▶ _Reading text_
I've got tables with millions (possibly billions) of rows, so I really need to be efficient with the query.
In this query, I'm joining multiple tables. The segment in question is:
LEFT JOIN
dbo.GCSOCTPS dbo_GCSOCTPS ON (GC_TBMED.MED_CLASS_NUM = dbo_GCSOCTPS.CLASS_NUM)
AND (GC_TBMED.MED_SOC_NUM = dbo_GCSOCTPS.SOC_NUM)
AND (GC_TBMED.MED_EFF_DATE = dbo_GCSOCTPS.EFF_DATE)
AND (GC_TBMED.MED_CANC_DATE = dbo_GCSOCTPS.CANC_DATE))
GC_TBMED
has dates in DATE
format, dbo_GCSOCTPS
has dates in DATETIME
format. Sadly, due to the way our company uses data, I can't change that.
What would be the most efficient way to compare these columns? CAST
? CONVERT
? I've seen people convert to Text format and compare that way. I'm hoping someone could guide me based on their experience with very large datasets.

▶ _Dataset excerpt_

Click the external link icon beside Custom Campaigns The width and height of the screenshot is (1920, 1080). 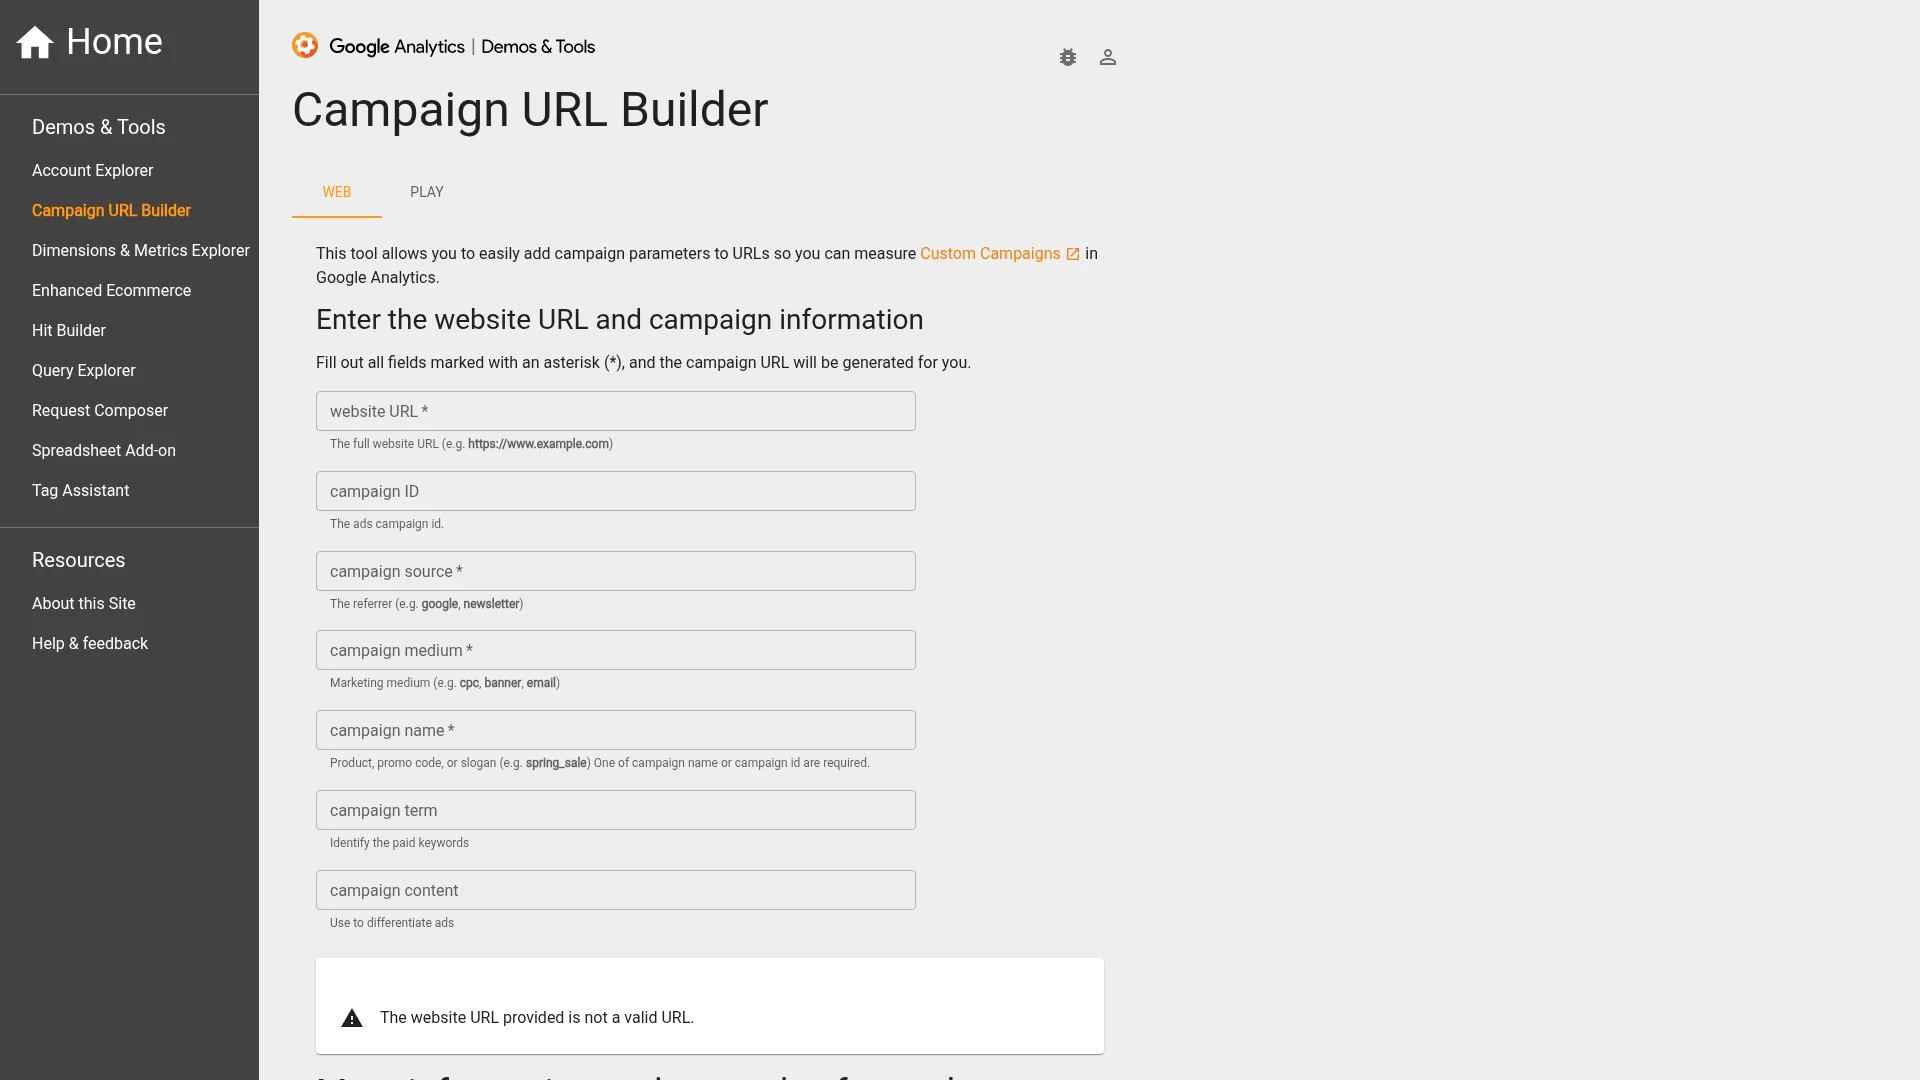(x=1073, y=253)
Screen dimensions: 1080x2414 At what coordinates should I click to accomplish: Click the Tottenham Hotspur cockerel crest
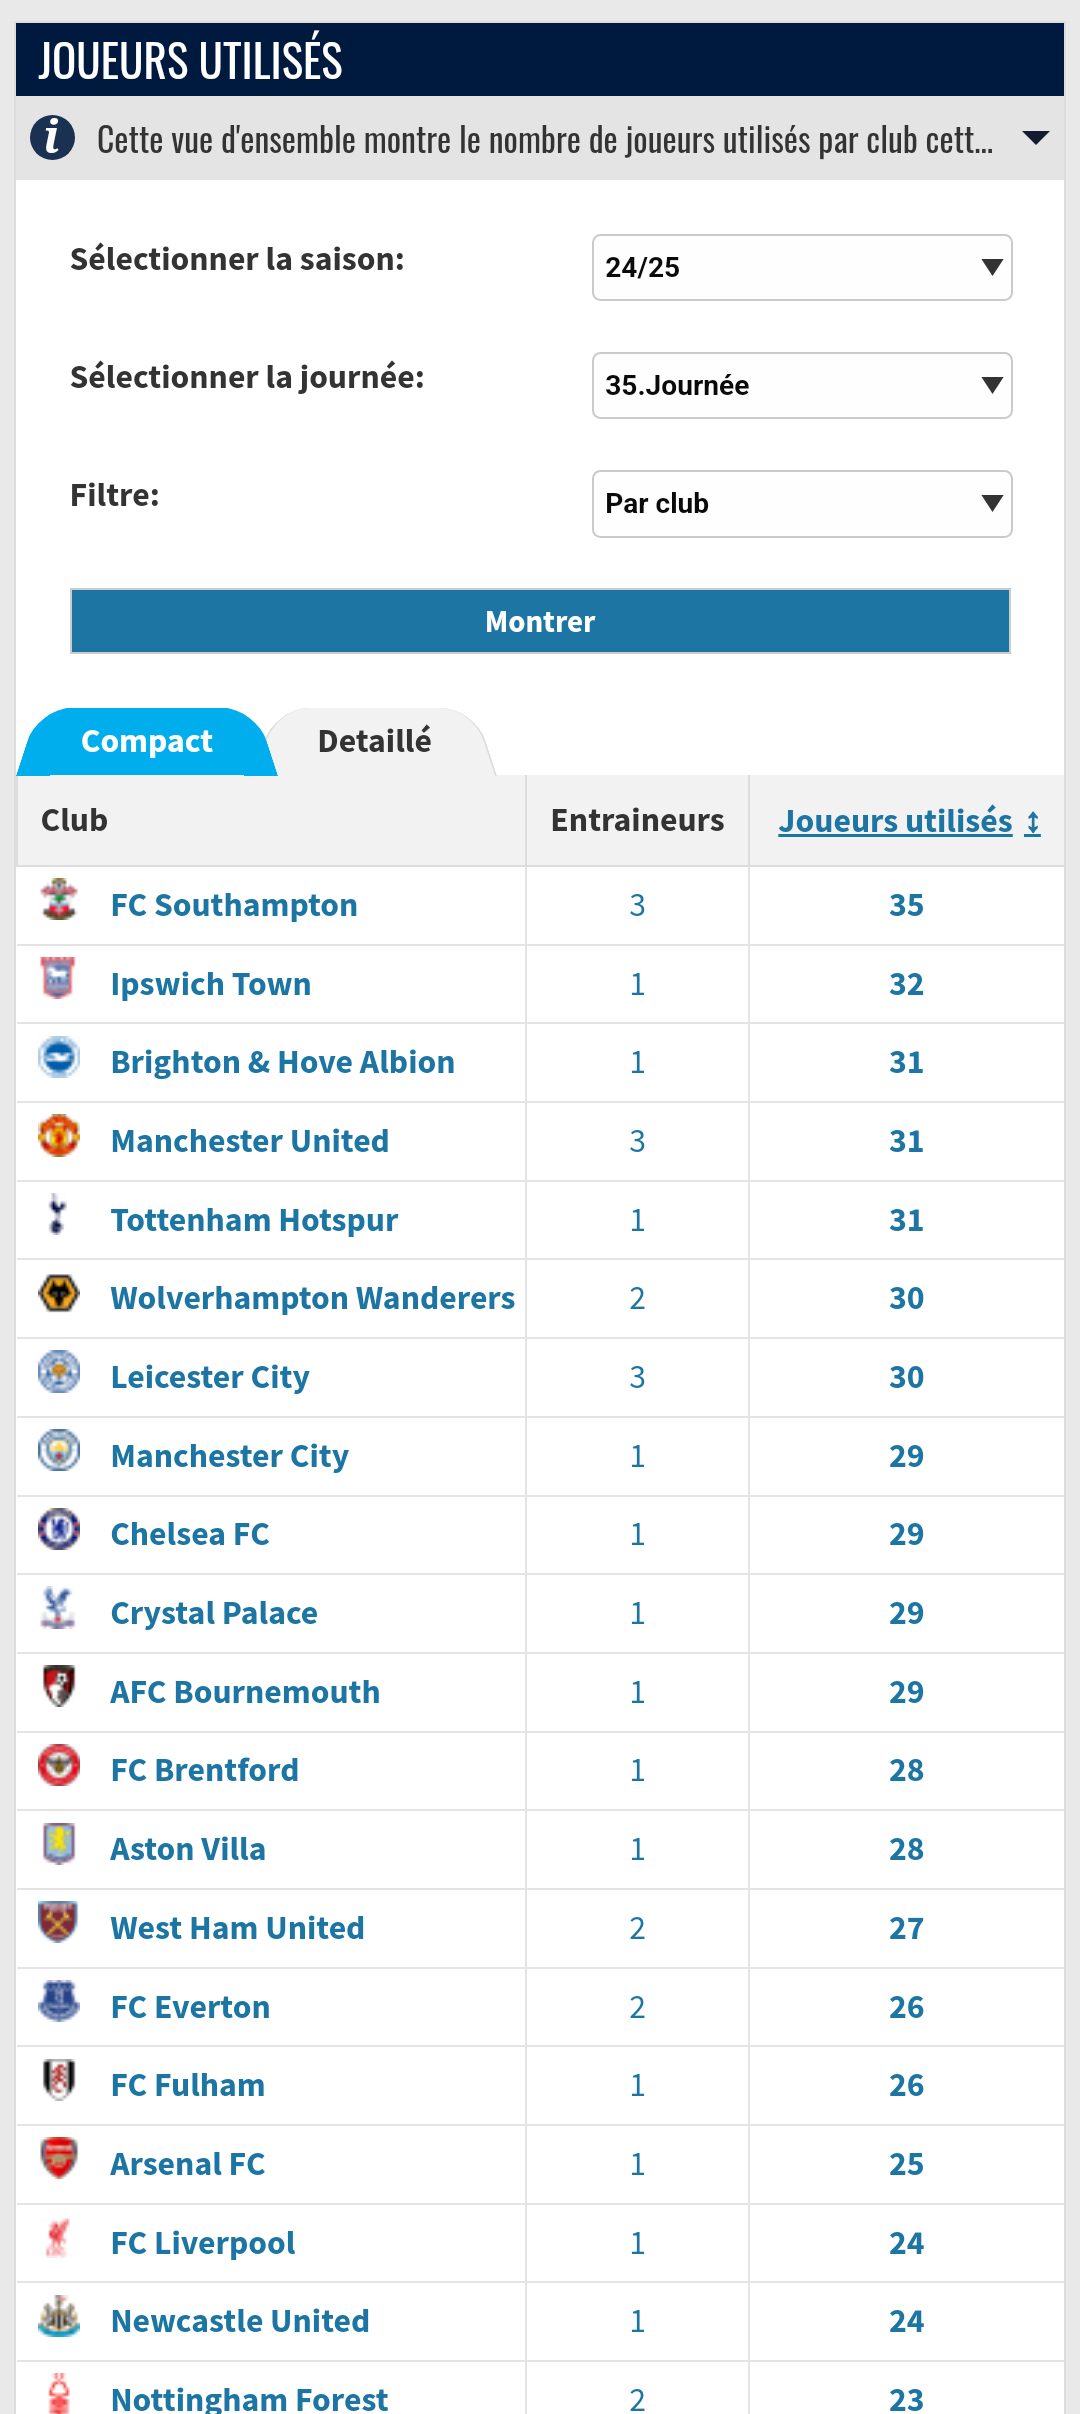(58, 1215)
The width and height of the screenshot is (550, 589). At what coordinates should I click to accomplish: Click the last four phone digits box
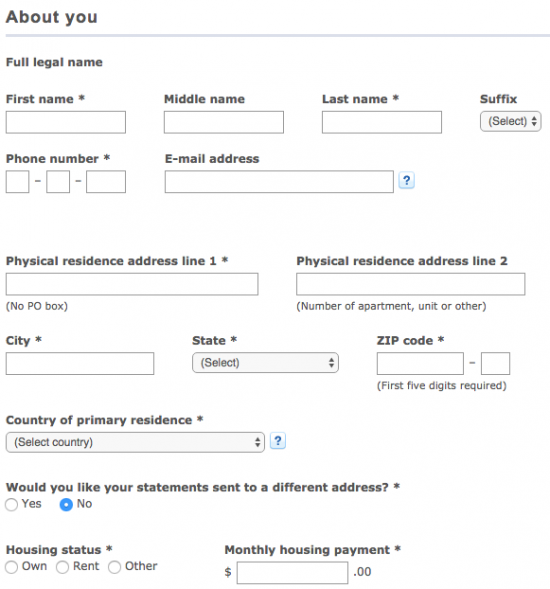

▶ _Work instructions_
Copy everything in the SQL date-comparison post from "AND (GC_TBMED.MED_SOC_NUM = dbo_GCSOCTPS.SOC_NUM)" down to "very large datasets.", word for word.

▶ _Written solution_
AND (GC_TBMED.MED_SOC_NUM = dbo_GCSOCTPS.SOC_NUM)
AND (GC_TBMED.MED_EFF_DATE = dbo_GCSOCTPS.EFF_DATE)
AND (GC_TBMED.MED_CANC_DATE = dbo_GCSOCTPS.CANC_DATE))
GC_TBMED
has dates in DATE
format, dbo_GCSOCTPS
has dates in DATETIME
format. Sadly, due to the way our company uses data, I can't change that.
What would be the most efficient way to compare these columns? CAST
? CONVERT
? I've seen people convert to Text format and compare that way. I'm hoping someone could guide me based on their experience with very large datasets.